» What to produce
Go through the lines below and copy each one that holds the string "fsmcoomavoip".

» Data section
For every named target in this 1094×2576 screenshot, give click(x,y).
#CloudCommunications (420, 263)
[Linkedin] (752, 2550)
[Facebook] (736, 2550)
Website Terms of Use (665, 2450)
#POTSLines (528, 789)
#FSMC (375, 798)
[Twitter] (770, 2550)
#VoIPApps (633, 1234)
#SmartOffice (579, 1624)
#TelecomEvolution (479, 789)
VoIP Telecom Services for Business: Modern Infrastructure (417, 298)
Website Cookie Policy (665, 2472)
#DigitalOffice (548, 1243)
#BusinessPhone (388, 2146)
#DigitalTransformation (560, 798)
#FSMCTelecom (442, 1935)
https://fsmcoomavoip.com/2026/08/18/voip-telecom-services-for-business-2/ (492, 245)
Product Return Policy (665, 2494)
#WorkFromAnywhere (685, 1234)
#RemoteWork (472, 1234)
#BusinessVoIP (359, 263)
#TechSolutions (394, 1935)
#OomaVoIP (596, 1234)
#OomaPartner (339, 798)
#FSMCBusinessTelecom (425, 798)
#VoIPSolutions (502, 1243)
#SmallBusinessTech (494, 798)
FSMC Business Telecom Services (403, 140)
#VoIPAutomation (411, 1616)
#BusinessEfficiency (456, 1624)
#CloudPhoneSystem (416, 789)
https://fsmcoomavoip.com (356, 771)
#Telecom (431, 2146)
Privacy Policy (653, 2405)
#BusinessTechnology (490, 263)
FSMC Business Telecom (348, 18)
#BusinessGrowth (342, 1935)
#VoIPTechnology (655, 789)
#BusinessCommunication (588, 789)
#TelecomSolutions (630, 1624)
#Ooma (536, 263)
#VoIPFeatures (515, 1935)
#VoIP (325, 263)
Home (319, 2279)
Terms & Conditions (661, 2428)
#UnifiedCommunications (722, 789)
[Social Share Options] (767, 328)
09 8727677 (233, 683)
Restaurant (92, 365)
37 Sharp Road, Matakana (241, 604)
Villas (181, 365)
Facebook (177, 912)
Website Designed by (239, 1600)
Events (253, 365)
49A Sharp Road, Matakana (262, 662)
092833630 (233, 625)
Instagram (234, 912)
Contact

» Task result
https://fsmcoomavoip.com/2026/08/18/voip-telecom-services-for-business-2/ (492, 245)
https://fsmcoomavoip.com (356, 771)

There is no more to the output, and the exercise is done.